* _PROBLEM STATEMENT_
Render the lines of the items as a JSON list of strings, one string per line, omitting blank lines, starting at the first line of the items and ending at the line that contains "Click the PayPal", both included.

*** DATA SUPPLIED ***

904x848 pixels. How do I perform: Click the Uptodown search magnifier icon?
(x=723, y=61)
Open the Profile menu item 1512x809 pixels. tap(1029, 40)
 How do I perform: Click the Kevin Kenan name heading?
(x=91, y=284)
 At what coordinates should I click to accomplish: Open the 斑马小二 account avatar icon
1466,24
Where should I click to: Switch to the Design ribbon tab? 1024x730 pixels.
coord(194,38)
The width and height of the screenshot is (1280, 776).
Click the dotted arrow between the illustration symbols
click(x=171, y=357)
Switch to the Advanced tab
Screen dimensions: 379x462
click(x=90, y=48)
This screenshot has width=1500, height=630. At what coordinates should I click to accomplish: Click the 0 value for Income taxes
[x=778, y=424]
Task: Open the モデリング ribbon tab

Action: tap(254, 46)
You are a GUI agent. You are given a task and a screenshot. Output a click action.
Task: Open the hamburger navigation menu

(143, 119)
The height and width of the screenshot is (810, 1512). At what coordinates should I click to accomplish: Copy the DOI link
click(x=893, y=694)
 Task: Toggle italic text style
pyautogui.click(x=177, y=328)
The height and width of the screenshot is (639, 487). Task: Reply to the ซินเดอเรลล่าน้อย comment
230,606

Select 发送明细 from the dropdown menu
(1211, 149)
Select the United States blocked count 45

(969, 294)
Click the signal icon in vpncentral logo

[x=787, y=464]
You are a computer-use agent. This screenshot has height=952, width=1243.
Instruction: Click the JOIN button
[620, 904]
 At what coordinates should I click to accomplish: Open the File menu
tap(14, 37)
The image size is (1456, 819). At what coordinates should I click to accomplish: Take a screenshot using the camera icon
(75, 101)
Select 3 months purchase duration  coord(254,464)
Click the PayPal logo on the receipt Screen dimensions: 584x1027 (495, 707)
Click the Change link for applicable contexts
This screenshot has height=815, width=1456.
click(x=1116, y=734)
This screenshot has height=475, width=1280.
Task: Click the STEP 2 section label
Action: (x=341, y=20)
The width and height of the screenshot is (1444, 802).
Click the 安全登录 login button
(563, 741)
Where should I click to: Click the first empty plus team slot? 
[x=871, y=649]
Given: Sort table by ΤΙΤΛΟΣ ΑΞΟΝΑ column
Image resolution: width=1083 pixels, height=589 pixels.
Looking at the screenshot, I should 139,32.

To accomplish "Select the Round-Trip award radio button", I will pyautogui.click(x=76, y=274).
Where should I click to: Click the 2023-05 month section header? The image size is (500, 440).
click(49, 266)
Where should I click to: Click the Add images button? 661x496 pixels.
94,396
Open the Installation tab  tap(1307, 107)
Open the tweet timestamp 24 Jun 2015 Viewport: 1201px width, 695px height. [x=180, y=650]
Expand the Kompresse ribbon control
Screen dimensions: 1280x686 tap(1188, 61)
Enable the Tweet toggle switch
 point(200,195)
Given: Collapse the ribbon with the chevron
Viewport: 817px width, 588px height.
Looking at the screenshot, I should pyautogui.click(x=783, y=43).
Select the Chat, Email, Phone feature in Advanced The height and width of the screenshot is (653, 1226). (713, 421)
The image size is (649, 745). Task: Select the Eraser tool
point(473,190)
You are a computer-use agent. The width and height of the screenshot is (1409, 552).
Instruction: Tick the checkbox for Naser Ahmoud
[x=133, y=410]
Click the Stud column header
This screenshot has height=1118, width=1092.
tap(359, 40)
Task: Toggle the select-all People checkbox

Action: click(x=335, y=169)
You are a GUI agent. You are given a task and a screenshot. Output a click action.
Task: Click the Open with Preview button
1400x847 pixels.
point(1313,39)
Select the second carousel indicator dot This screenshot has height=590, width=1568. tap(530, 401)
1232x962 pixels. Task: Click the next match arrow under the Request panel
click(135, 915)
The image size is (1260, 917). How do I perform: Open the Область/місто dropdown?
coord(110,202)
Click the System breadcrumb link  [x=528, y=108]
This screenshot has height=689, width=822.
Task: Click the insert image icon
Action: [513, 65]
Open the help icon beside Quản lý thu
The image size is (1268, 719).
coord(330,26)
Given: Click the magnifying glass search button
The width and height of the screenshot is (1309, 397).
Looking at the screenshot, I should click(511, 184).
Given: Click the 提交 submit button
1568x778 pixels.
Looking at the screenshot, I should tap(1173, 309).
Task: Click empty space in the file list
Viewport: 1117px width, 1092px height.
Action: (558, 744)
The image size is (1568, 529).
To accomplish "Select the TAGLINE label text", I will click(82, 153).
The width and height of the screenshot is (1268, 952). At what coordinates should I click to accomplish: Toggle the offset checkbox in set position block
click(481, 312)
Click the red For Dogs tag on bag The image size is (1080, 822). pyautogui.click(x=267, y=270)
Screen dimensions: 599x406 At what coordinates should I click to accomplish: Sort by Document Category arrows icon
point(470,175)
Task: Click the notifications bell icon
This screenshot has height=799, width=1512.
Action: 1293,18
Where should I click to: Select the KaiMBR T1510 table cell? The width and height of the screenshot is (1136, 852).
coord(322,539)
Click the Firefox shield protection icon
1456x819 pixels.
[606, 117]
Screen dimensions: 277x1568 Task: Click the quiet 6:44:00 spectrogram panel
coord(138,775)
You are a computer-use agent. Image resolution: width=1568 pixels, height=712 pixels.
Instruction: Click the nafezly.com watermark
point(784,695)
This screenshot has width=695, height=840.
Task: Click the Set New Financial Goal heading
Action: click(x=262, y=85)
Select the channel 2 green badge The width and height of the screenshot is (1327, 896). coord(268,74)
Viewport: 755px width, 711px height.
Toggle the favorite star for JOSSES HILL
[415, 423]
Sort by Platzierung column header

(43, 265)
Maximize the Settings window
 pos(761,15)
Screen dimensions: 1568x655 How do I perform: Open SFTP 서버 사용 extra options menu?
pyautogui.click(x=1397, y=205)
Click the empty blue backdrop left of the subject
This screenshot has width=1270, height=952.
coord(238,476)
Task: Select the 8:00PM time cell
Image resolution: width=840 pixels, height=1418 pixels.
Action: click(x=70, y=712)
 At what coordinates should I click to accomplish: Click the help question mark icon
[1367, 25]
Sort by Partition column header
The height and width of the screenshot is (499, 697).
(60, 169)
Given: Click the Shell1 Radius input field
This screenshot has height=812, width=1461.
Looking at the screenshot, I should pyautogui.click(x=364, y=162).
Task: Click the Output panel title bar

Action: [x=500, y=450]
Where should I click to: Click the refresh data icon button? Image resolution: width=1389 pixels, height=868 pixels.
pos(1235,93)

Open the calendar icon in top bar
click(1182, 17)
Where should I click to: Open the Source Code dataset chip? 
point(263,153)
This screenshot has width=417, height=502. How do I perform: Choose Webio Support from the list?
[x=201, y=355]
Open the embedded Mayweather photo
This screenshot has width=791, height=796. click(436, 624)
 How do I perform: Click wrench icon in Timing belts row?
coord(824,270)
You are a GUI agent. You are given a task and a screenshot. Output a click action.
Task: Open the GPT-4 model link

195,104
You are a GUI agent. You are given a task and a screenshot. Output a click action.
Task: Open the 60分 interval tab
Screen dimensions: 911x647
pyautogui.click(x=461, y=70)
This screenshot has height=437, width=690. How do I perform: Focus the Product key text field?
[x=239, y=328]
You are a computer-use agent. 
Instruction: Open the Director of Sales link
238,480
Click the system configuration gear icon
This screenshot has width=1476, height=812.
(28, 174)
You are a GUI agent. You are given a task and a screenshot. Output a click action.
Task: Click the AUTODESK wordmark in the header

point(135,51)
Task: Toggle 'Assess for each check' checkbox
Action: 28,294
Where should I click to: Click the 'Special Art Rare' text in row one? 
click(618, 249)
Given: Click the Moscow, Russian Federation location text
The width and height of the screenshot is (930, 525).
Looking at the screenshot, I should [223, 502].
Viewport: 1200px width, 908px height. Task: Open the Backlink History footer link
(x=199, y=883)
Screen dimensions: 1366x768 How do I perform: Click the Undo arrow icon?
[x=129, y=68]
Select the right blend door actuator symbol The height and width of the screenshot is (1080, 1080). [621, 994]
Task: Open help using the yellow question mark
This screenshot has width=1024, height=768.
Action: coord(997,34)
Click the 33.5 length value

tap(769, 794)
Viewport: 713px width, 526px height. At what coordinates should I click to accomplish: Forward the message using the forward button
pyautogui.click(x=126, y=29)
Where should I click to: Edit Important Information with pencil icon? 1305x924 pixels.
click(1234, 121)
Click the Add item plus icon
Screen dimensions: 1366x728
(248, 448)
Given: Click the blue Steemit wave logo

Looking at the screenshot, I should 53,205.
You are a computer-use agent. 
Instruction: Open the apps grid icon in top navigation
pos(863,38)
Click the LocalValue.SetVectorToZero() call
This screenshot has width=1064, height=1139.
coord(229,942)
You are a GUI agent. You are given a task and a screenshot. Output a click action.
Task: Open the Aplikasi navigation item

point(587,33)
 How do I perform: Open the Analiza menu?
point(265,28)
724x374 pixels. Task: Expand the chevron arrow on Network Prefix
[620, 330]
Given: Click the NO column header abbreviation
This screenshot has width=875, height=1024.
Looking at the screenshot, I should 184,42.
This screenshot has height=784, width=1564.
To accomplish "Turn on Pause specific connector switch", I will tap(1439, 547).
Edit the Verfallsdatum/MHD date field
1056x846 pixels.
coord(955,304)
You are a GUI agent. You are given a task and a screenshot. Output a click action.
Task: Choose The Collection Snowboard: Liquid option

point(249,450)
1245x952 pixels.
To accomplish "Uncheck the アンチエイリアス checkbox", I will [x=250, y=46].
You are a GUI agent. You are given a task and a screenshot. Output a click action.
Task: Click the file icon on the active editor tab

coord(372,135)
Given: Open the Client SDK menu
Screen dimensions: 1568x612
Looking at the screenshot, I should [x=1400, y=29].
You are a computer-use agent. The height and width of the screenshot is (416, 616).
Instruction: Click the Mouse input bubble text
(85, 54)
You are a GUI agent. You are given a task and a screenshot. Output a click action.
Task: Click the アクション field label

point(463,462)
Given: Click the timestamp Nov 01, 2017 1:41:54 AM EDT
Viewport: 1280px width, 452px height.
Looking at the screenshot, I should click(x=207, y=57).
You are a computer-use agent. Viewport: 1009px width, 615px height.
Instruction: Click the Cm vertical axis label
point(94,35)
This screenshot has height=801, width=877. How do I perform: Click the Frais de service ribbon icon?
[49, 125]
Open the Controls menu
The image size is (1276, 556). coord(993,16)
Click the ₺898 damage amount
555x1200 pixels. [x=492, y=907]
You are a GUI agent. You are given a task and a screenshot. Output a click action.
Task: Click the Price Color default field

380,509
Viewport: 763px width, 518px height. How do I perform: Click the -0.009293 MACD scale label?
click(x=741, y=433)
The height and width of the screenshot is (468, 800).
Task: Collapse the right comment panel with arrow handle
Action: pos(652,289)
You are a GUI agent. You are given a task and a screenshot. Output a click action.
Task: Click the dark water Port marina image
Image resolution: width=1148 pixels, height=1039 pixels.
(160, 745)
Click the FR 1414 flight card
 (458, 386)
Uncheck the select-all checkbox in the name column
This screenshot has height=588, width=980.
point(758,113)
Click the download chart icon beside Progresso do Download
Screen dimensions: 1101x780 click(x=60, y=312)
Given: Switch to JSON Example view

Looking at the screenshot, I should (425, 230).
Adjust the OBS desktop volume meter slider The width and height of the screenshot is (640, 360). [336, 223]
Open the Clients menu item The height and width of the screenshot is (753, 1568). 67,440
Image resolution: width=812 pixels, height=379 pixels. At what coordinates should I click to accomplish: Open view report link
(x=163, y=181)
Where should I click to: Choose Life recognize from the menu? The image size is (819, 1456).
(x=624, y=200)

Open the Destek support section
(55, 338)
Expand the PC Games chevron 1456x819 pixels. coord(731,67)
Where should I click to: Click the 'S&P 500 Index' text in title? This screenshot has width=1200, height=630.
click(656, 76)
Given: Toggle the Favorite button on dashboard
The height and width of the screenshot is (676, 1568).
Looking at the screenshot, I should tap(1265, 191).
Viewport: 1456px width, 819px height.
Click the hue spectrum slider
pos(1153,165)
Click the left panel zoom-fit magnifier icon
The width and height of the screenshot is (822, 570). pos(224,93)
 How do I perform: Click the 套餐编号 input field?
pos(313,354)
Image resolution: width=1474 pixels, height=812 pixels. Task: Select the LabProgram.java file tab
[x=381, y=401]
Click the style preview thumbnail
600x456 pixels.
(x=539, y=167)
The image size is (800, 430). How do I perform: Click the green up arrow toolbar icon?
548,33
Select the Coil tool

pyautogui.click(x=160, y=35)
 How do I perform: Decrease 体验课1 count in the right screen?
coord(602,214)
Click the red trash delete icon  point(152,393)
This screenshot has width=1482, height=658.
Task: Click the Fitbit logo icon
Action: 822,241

***

* _CORRECT RESPONSE_
[
  "904x848 pixels. How do I perform: Click the Uptodown search magnifier icon?",
  "(x=723, y=61)",
  "Open the Profile menu item 1512x809 pixels. tap(1029, 40)",
  " How do I perform: Click the Kevin Kenan name heading?",
  "(x=91, y=284)",
  " At what coordinates should I click to accomplish: Open the 斑马小二 account avatar icon",
  "1466,24",
  "Where should I click to: Switch to the Design ribbon tab? 1024x730 pixels.",
  "coord(194,38)",
  "The width and height of the screenshot is (1280, 776).",
  "Click the dotted arrow between the illustration symbols",
  "click(x=171, y=357)",
  "Switch to the Advanced tab",
  "Screen dimensions: 379x462",
  "click(x=90, y=48)",
  "This screenshot has width=1500, height=630. At what coordinates should I click to accomplish: Click the 0 value for Income taxes",
  "[x=778, y=424]",
  "Task: Open the モデリング ribbon tab",
  "Action: tap(254, 46)",
  "You are a GUI agent. You are given a task and a screenshot. Output a click action.",
  "Task: Open the hamburger navigation menu",
  "(143, 119)",
  "The height and width of the screenshot is (810, 1512). At what coordinates should I click to accomplish: Copy the DOI link",
  "click(x=893, y=694)",
  " Task: Toggle italic text style",
  "pyautogui.click(x=177, y=328)",
  "The height and width of the screenshot is (639, 487). Task: Reply to the ซินเดอเรลล่าน้อย comment",
  "230,606",
  "Select 发送明细 from the dropdown menu",
  "(1211, 149)",
  "Select the United States blocked count 45",
  "(969, 294)",
  "Click the signal icon in vpncentral logo",
  "[x=787, y=464]",
  "You are a computer-use agent. This screenshot has height=952, width=1243.",
  "Instruction: Click the JOIN button",
  "[620, 904]",
  " At what coordinates should I click to accomplish: Open the File menu",
  "tap(14, 37)",
  "The image size is (1456, 819). At what coordinates should I click to accomplish: Take a screenshot using the camera icon",
  "(75, 101)",
  "Select 3 months purchase duration  coord(254,464)",
  "Click the PayPal logo on the receipt Screen dimensions: 584x1027 (495, 707)"
]